Эти бурные проводы были и приятны, и тяжелы для Л. Н-ча. В дневнике он записал:
"Толпа огромная чуть не задавила. Чертков выручал. Я боялся за Соню и Сашу. Чувство опять то же, и неприятное сильней, потому что явно, что это уже чувство толпы".
В письме к другу он писал: "Эти проводы разбередили во мне старую рану тщеславия".
Все эти волнения, утомление путешествием довели Л. Н-ча до болезненного состояния. Уже в вагоне, при приближении к Щекину, окружающие его стали замечать в нем какие-то странные нервные симптомы, а когда он сел в экипаж и поехал в Ясную, начался бред, а потом глубокий обморок. На другой день Л. Н-ч оправился, и вскоре силы его снова восстановились.
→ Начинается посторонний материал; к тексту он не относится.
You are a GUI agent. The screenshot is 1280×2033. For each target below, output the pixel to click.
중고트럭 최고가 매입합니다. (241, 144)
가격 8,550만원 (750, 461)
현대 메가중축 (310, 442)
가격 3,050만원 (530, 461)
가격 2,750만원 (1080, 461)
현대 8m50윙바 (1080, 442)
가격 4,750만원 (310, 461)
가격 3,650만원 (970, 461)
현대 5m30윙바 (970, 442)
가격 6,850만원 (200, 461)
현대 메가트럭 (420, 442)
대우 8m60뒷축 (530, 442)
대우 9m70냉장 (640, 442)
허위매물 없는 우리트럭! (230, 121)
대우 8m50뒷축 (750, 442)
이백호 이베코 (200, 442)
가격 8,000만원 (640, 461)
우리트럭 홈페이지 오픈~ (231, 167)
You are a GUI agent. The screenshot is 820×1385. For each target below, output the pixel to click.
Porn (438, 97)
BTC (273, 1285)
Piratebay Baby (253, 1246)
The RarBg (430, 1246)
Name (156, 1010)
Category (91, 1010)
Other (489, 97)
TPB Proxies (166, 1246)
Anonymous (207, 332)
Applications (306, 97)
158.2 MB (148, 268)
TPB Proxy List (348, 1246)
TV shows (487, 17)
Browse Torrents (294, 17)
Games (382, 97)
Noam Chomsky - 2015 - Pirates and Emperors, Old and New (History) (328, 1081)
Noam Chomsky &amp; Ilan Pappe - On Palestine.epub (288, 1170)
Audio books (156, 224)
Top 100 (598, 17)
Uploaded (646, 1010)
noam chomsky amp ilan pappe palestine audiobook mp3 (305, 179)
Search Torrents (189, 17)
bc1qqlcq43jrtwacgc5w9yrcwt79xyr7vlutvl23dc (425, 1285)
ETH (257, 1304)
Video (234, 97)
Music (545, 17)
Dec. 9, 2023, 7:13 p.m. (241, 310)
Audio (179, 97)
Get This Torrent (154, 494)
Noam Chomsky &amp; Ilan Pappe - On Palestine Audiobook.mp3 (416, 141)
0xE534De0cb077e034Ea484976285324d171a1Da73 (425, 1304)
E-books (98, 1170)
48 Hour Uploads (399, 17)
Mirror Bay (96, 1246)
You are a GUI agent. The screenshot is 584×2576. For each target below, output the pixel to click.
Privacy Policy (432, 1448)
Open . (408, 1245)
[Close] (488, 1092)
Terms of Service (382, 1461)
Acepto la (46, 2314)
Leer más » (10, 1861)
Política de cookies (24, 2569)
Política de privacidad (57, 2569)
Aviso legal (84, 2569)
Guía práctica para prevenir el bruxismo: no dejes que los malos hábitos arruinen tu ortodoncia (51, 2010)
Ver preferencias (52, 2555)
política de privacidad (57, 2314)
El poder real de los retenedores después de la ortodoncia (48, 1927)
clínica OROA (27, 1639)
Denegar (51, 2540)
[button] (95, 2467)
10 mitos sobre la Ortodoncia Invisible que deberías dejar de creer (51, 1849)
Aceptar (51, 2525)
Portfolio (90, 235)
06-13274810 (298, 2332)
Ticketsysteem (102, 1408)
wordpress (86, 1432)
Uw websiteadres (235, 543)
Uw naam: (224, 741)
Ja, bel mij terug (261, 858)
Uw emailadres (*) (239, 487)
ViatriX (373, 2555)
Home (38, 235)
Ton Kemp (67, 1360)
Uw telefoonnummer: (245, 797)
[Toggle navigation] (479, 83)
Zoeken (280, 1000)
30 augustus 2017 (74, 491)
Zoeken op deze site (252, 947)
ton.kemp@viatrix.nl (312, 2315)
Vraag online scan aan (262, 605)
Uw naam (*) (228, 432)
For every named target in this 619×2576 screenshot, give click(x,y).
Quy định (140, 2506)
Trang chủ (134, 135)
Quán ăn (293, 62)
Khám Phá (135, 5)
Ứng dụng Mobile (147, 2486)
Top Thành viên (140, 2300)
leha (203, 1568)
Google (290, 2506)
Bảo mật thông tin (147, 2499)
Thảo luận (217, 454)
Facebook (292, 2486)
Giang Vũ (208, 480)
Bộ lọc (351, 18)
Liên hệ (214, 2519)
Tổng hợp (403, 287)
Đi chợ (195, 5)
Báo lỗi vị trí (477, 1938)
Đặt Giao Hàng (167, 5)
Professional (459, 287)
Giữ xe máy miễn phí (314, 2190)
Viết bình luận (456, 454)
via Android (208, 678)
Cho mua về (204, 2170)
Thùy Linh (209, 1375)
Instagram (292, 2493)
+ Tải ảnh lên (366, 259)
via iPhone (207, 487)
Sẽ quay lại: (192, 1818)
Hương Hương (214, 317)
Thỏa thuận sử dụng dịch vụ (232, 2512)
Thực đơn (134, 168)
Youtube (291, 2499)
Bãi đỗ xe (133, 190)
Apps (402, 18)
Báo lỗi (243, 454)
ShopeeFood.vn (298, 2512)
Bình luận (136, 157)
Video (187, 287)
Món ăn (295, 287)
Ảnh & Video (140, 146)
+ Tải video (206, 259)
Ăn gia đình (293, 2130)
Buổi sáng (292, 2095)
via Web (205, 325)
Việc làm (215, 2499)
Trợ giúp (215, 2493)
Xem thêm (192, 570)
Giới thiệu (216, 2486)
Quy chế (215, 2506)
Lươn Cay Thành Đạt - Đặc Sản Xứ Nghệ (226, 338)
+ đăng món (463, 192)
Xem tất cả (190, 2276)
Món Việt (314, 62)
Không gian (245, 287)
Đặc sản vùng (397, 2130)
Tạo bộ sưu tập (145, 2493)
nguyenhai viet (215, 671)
27 сентября мне посчастливилось приехать в Ясную и провести со Л. Н-чем целую неделю.
Я записал тогда по своему впечатлению то, что мне пришлось пережить и что происходило вокруг Л. Н-ча; я привожу здесь существенную часть рассказа, напечатанного тогда же в "Русских ведомостях":
"Золотая осень. Мягкий, теплый, хрустально чистый воздух. Среди этой чудной природы, в этом году как-то особенно долго ласкающей людей яркими солнечными днями, в яснополянском доме протекает чистая, светлая, мягкая осень жизни Льва Николаевича Толстого.
Много волнений пришлось ему пережить в последнее время. И эти волнения не прошли даром и положили свой отпечаток утомления на его все еще сильную природу. Последнее радостное и в то же время беспокойное волнение проезда через Москву не прошло бесследно.
Л. Н-ч чувствует себя до сих пор еще несколько утомленным, вялым, замечает ослабление памяти и иногда зрения. Все это – признаки, которые должны заставлять людей, любящих его, особенно нежно и заботливо охранять его покой. А это, к сожалению, не всеми соблюдается. Правда, посетителей теперь немного; но корреспонденция притекает в изобилии: от 20 до 30 писем ежедневно, кроме газет, журналов, рукописей, книг и других бандеролей и посылок.
Услужливые охранители отняли у Л. Н-ча самого нужного ему помощника. Правда, его заменяет с любовью дочь Л. Н-ча со своей помощницей, но они едва успевают угнаться за необычайно производительной литературной работой Льва Николаевича, переписывая ему черновики нескольких новых произведений его, которые он ведет параллельно; а огромная переписка дает еще большую работу по упаковке, копировке и регистрации ответов Л. Н-ча. Вся эта работа совершается радостно, любящими руками, но иногда чувствуется потребность в помощи лишнего человека. Вопрос о замене Гусева очень трудно разрешим. Близость такого человека Льву Николаевичу делает его почти членом семьи, а такие люди не делаются по заказу.
Корреспонденция же, получаемая Л. Н-чем, не всегда приносит ему радость и удовлетворение. С каждой почтой половина, а иногда и больше, писем носят характер просительный. К Льву Николаевичу обращаются со всякого рода просьбами, иногда самого оригинального свойства. Много просьб о присылке денег, просьбы о прочтении рукописей начинающих авторов, просьбы о приискании мест, об определении на службу, о ходатайствах перед судом в гражданских, уголовных и политических процессах, просьбы о допущении кинематографических снимков и т. п. Просьбы часто совершенно физически неисполнимые. Но большая часть их пишется в трагическом, отчаянном тоне людей, прибегающих к единственному средству спасения, и потому не могут не волновать Л. Н-ча. Особенно тяжелы ему денежные просьбы – тяжелы тем недоверием, нежеланием понять его, которое выражается в них.
– Странные люди,– говорил мне с горечью Л. Н.,– ведь я уже много раз заявлял и устно, и письменно, и печатно, что у меня нет денег и я не могу помогать деньгами, а они все не унимаются. Ведь если я обманываю, то к такому обманщику нечего и обращаться за помощью. А если я не обманываю, то еще меньше повода обращаться ко мне.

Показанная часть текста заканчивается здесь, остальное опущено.